Giter Club home page Giter Club logo

clip-tf2's Issues

CLIP_image_ViT-L_14 image encoder unequal dimensions.

After converting the L_14 model using python3 convert_clip.py --model ViT-L/14 --image_output models/CLIP_image_ViT-L_14/ and loading it using image_encoder = tf.keras.models.load_model("CLIP_image_ViT-L_14/", compile=False) it fails to embed an image with this error:

In [5]: image_encoder(np.random.random((1, 480, 480 ,3)))
---------------------------------------------------------------------------
ValueError                                Traceback (most recent call last)
Cell In[5], line 1
----> 1 image_encoder(np.random.random((1, 480, 480 ,3)))

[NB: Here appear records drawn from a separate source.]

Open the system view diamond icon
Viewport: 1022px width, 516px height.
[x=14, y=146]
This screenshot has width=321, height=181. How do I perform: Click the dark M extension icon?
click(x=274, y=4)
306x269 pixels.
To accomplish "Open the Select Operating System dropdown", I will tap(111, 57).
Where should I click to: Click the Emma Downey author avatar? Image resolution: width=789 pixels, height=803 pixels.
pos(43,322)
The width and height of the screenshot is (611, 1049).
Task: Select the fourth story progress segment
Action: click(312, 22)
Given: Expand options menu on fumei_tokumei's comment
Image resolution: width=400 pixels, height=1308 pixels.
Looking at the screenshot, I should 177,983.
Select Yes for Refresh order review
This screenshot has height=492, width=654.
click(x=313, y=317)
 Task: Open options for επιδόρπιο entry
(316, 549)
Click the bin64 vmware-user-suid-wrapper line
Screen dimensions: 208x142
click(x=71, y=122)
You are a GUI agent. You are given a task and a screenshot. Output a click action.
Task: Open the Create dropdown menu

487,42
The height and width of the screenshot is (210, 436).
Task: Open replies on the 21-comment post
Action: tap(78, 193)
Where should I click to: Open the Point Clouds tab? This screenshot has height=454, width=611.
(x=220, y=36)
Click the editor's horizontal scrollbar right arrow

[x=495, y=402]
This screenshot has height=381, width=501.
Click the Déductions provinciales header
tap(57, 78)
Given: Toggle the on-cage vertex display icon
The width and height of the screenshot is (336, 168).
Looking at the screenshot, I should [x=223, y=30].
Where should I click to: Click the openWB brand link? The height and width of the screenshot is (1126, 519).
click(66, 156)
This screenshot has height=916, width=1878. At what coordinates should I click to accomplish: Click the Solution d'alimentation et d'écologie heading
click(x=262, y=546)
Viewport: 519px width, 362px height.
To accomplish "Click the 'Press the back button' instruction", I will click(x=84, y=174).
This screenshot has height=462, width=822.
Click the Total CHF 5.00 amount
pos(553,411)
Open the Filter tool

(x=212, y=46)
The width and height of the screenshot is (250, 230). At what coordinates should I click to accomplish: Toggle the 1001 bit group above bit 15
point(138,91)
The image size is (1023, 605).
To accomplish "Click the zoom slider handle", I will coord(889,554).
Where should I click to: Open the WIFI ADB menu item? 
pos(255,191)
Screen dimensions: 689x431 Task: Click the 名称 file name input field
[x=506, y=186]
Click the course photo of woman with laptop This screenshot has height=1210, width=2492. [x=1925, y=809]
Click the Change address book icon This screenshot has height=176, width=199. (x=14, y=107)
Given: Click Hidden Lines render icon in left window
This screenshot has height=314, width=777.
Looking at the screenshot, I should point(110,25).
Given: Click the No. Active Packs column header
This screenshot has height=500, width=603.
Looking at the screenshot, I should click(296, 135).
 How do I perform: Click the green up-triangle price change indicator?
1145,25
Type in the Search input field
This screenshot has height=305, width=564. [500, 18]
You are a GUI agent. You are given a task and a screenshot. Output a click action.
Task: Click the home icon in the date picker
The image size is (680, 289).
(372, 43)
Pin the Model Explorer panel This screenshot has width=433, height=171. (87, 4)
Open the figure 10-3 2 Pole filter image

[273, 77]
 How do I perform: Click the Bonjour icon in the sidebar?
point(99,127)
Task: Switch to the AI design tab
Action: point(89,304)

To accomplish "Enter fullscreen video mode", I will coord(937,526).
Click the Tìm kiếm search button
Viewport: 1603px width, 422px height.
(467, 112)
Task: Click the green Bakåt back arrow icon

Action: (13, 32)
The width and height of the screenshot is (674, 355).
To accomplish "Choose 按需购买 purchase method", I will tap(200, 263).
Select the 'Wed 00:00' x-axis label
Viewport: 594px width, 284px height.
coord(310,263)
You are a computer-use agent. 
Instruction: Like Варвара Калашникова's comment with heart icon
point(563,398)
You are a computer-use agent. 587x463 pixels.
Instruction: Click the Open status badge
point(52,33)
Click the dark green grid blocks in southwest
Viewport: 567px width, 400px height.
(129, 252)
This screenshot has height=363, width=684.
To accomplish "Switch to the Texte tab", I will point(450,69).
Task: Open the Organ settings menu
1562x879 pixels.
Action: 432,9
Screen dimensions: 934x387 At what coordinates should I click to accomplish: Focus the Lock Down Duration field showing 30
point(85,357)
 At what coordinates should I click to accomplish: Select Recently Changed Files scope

File ~/.local/lib/python3.10/site-packages/keras/utils/traceback_utils.py:70, in filter_traceback.<locals>.error_handler(*args, **kwargs)
     67     filtered_tb = _process_traceback_frames(e.__traceback__)
     68     # To get the full stack trace, call:
     69     # `tf.debugging.disable_traceback_filtering()`
---> 70     raise e.with_traceback(filtered_tb) from None
     71 finally:
     72     del filtered_tb

File ~/.local/lib/python3.10/site-packages/tensorflow/python/framework/ops.py:1967, in _create_c_op(graph, node_def, inputs, control_inputs, op_def, extract_traceback)
   1964   c_op = pywrap_tf_session.TF_FinishOperation(op_desc)
   1965 except errors.InvalidArgumentError as e:
   1966   # Convert to ValueError for backwards compatibility.
-> 1967   raise ValueError(e.message)
   1969 # Record the current Python stack trace as the creating stacktrace of this
   1970 # TF_Operation.
   1971 if extract_traceback:

ValueError: Exception encountered when calling layer 'visual' (type VisualTransformer).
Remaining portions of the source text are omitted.